> **Provided information**:
********
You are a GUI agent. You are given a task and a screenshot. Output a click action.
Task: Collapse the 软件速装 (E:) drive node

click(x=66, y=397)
********
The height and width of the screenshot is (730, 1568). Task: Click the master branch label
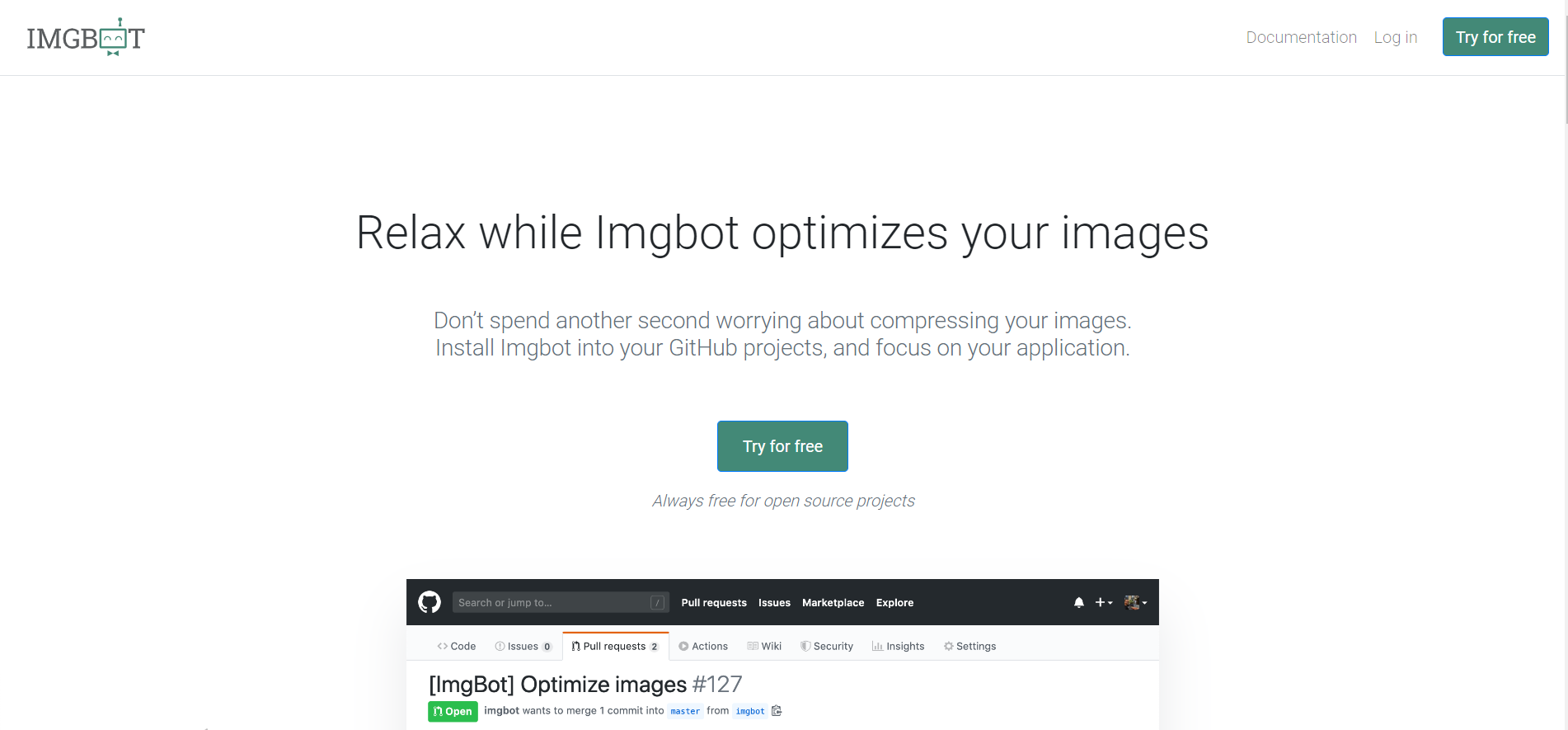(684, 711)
********
> **Goal**: How many lines in the listing above contain the word "screenshot"? Reply with the number alone.

> **Worked answer**: 2